Task statement: Leave out the pictures and copy everything else in the entries exactly.
Segment Start: Information supplied
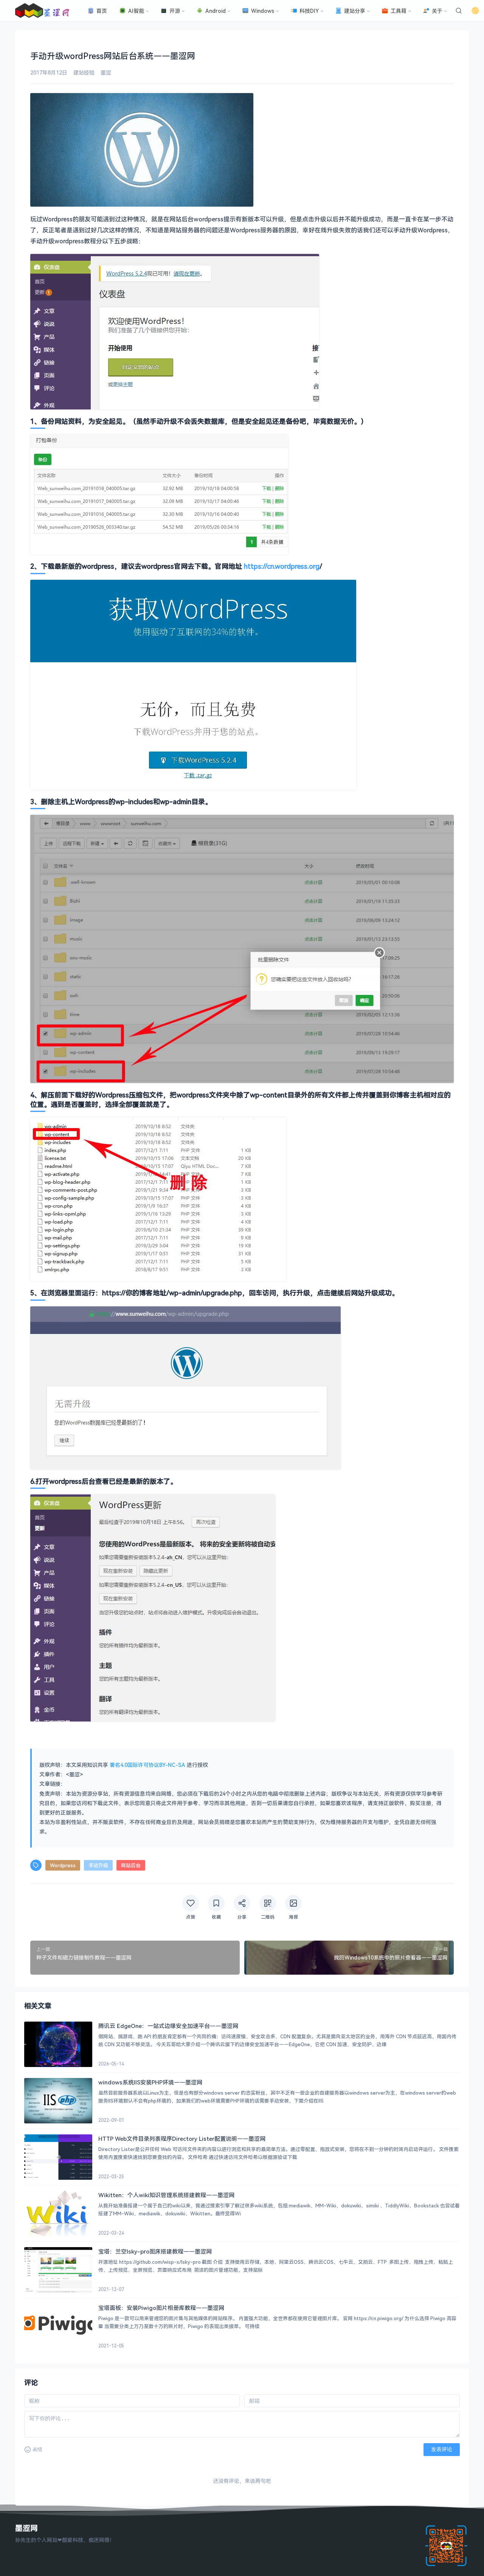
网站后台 (131, 1865)
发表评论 (441, 2449)
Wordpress (63, 1865)
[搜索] (458, 10)
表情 (37, 2449)
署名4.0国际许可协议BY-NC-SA (147, 1764)
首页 (101, 10)
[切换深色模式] (475, 10)
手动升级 (98, 1865)
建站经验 (84, 72)
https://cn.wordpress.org (282, 566)
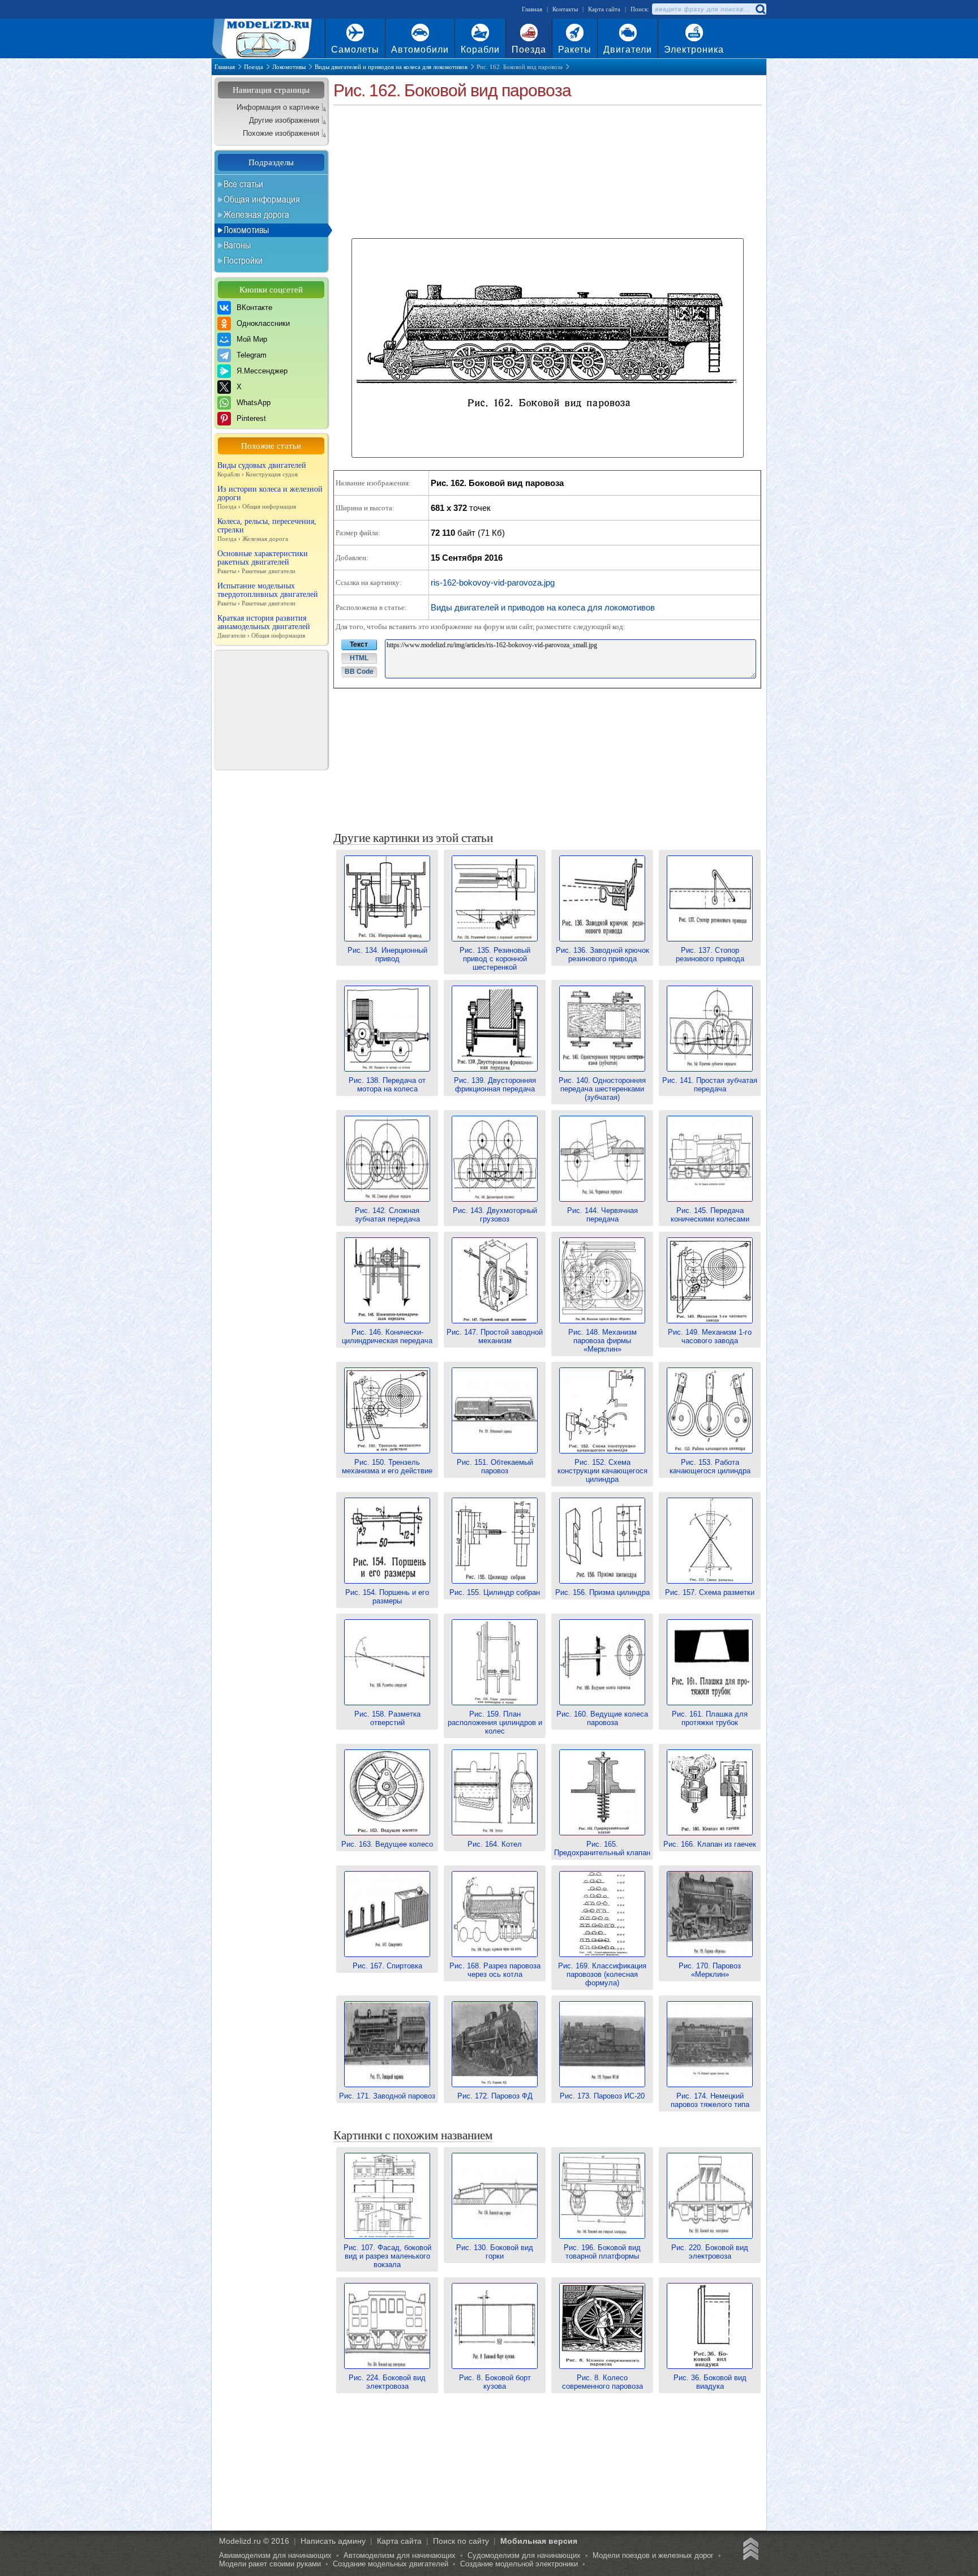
Segment End: Information supplied
Result below:
网站后台 (131, 1865)
发表评论 (441, 2449)
Wordpress (63, 1865)
[搜索] (458, 10)
表情 (37, 2449)
署名4.0国际许可协议BY-NC-SA (147, 1764)
首页 (101, 10)
[切换深色模式] (475, 10)
手动升级 (98, 1865)
建站经验 (84, 72)
https://cn.wordpress.org (282, 566)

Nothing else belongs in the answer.